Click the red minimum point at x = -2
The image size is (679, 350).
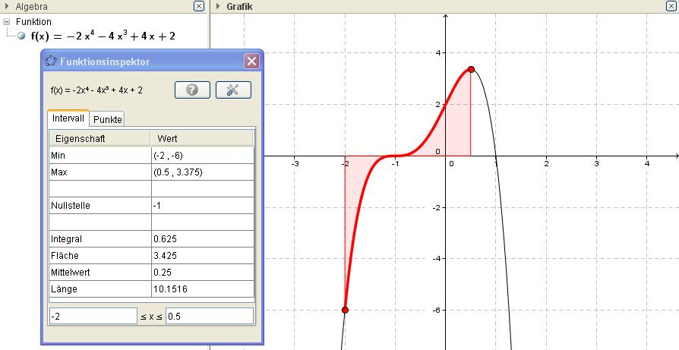[x=345, y=310]
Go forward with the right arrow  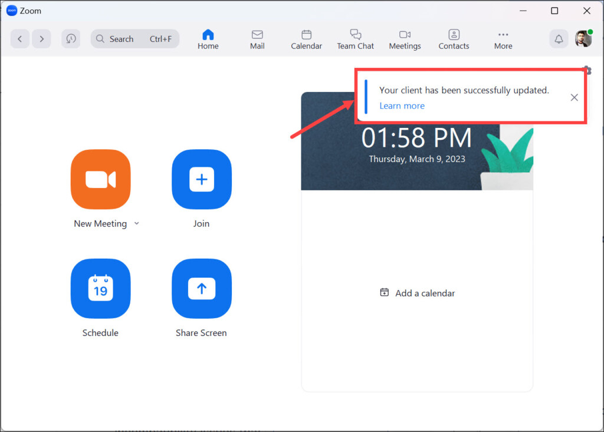[41, 39]
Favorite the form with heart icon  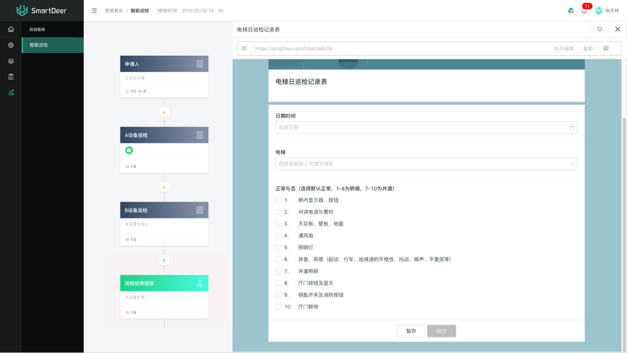[599, 29]
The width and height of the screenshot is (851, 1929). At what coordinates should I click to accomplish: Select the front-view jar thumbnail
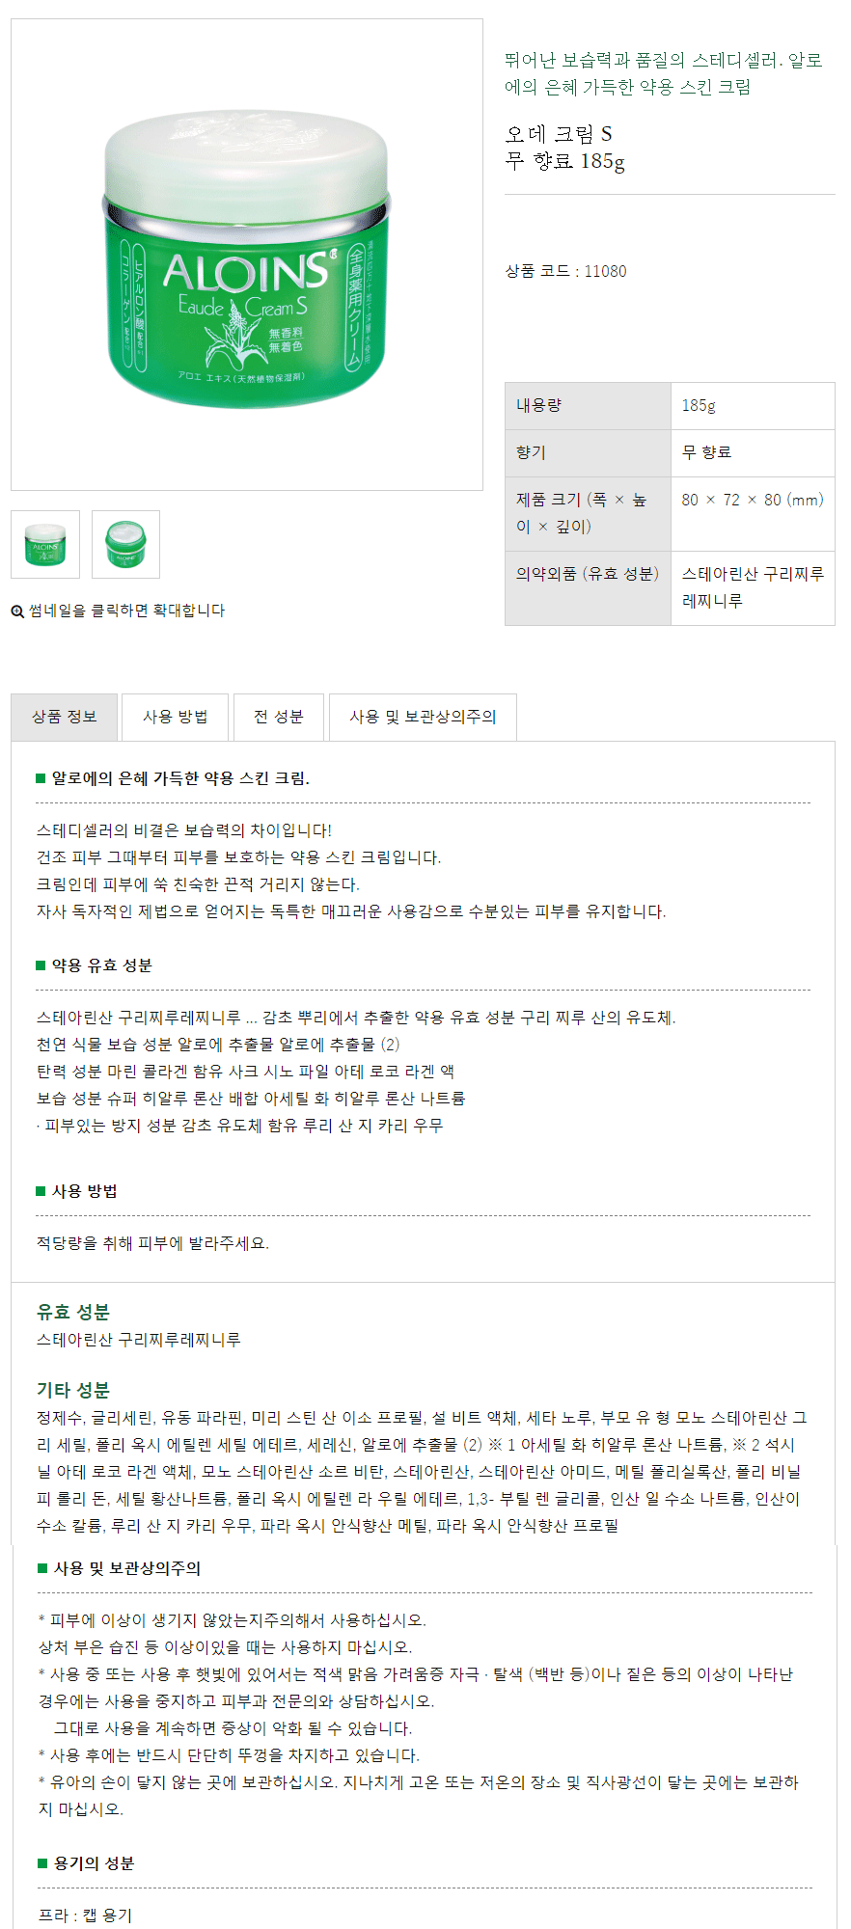[x=45, y=545]
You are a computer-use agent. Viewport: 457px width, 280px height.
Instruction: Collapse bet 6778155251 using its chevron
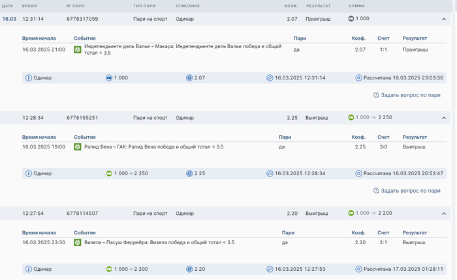click(x=444, y=118)
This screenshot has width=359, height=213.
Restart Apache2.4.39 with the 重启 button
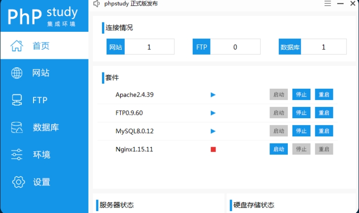[324, 94]
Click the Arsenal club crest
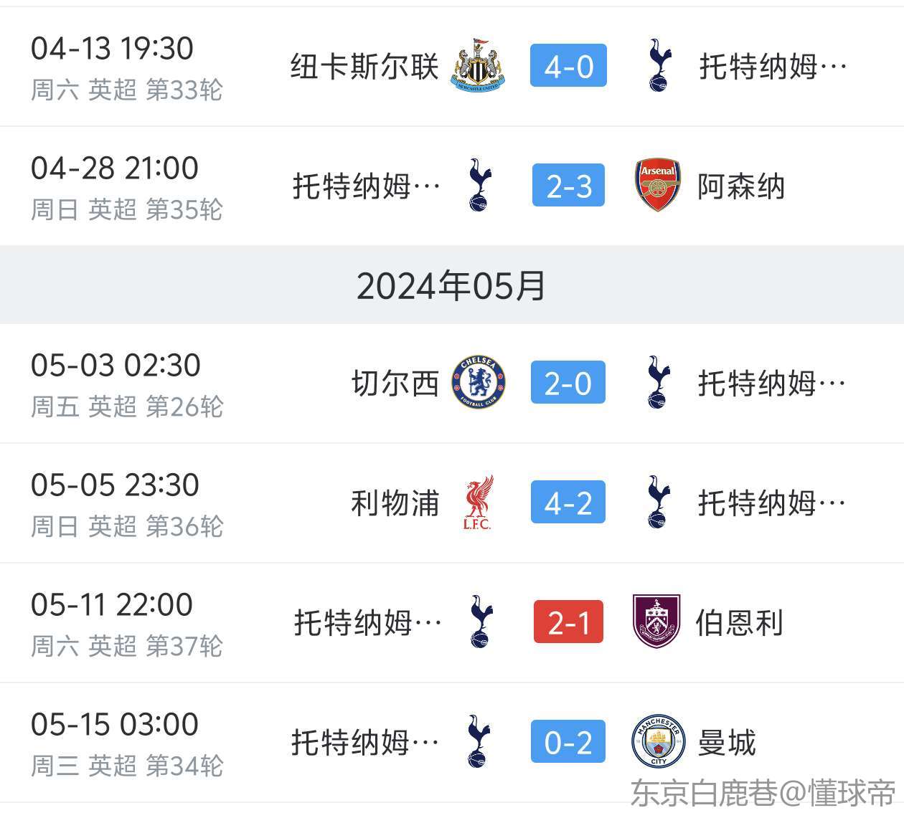The image size is (904, 818). [657, 186]
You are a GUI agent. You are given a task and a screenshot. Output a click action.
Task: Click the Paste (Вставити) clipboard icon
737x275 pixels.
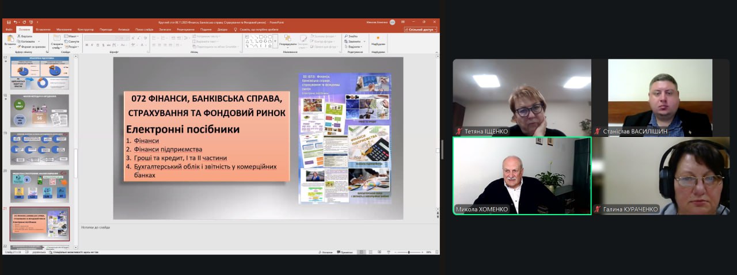coord(10,39)
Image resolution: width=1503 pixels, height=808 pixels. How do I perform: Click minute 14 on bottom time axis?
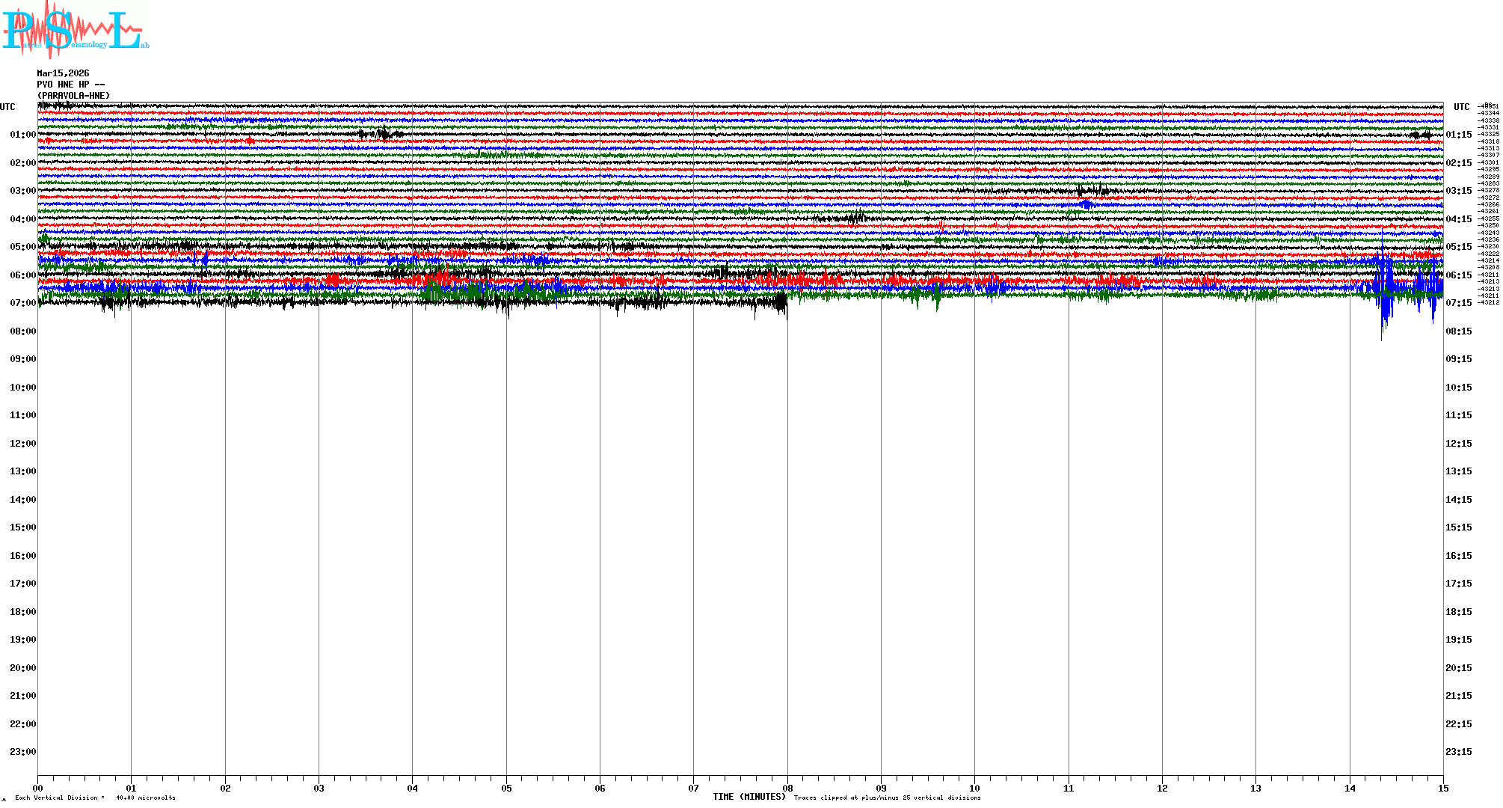point(1350,788)
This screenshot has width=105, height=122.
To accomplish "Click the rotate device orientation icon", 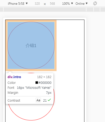I will [95, 4].
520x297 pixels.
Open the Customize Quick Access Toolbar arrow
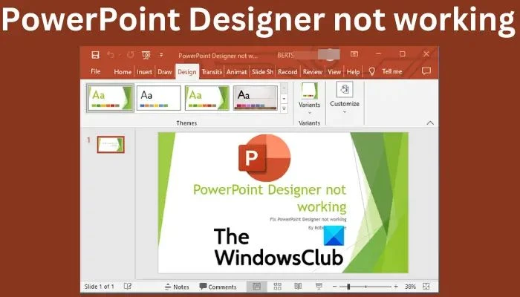[161, 55]
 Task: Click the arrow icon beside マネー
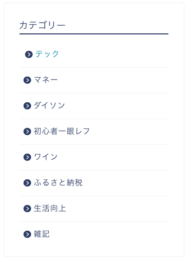(27, 80)
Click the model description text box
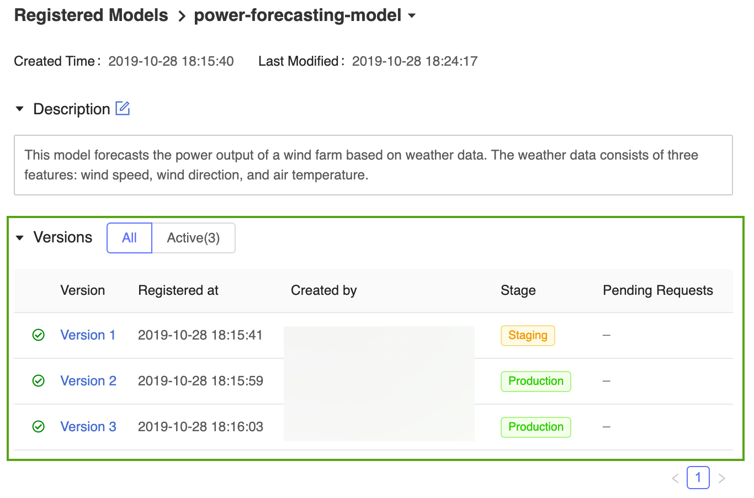Viewport: 754px width, 498px height. (373, 165)
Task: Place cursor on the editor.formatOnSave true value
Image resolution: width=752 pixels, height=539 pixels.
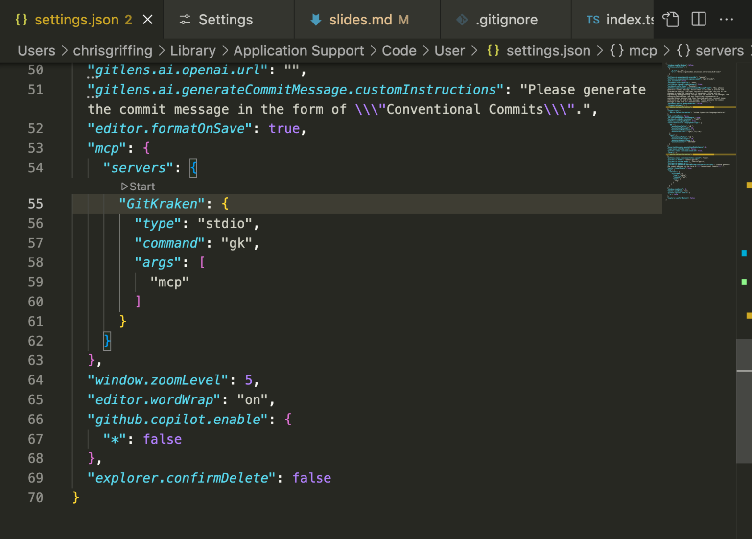Action: pyautogui.click(x=284, y=129)
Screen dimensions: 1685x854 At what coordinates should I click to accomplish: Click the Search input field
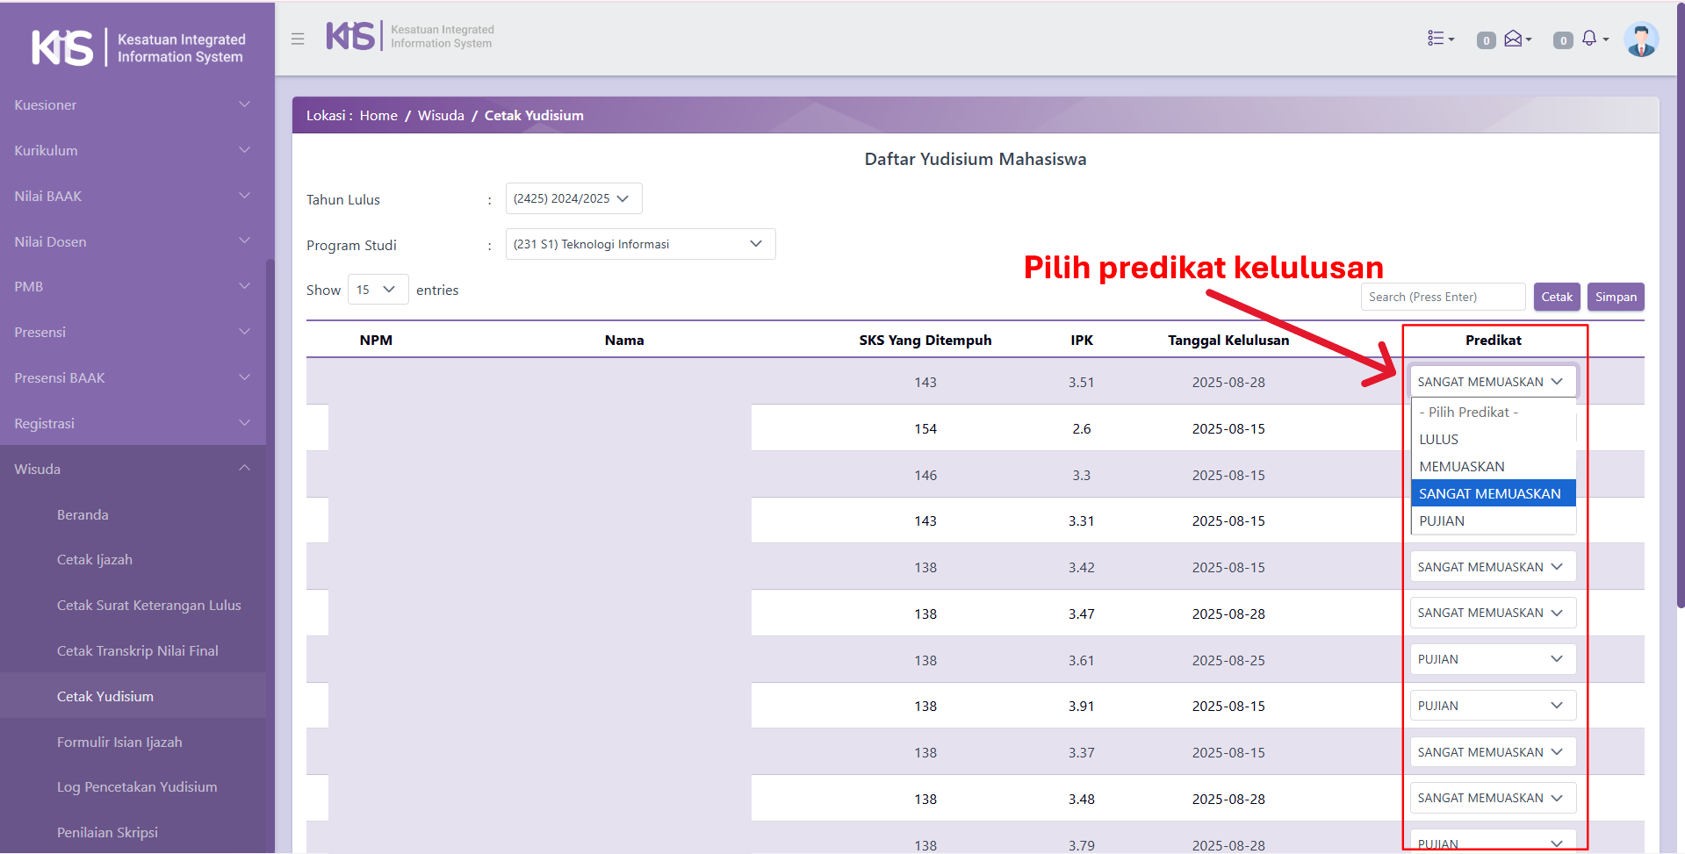(x=1442, y=297)
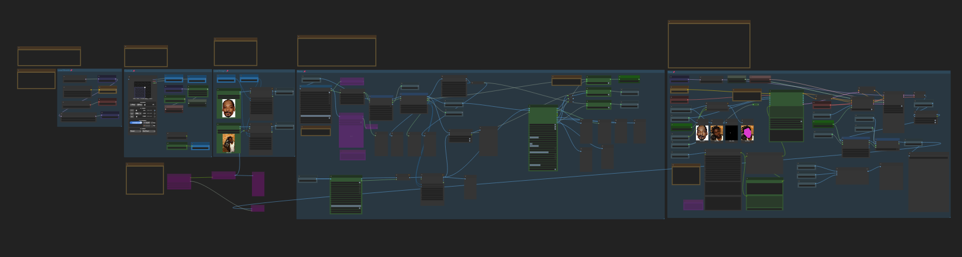This screenshot has width=962, height=257.
Task: Select the bright green node atop the middle group's right end
Action: pos(630,79)
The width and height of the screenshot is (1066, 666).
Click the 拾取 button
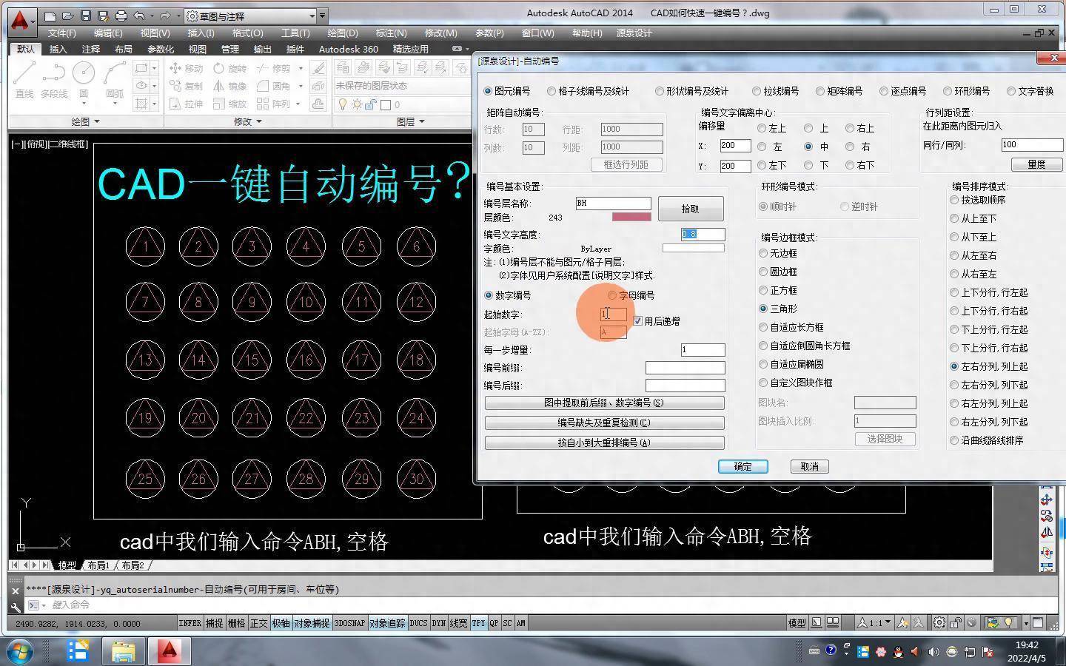pos(690,209)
:::::
(YOUR INSTRUCTIONS)
Rewrite the lines as a Markdown table with the columns No. and Line, starting with the line that contains "Task: Place cursor" and going on through the last line of the rows. Number each line, skip blank lines, and leave the pictures out.

(EXERCISE SOLUTION)
| No. | Line |
|---|---|
| 1 | Task: Place cursor on the editor.formatOnSave true value |
| 2 | Image resolution: width=752 pixels, height=539 pixels. |
| 3 | Action: pyautogui.click(x=284, y=129) |
| 4 | Screen dimensions: 1685x854 At what coordinates should I click to accomplish: Click the Search input field |
| 5 | (x=1442, y=297) |
| 6 | This screenshot has width=962, height=257. |
| 7 | Task: Select the bright green node atop the middle group's right end |
| 8 | Action: pos(630,79) |
| 9 | The width and height of the screenshot is (1066, 666). |
| 10 | Click the 拾取 button |
| 11 | pos(690,209) |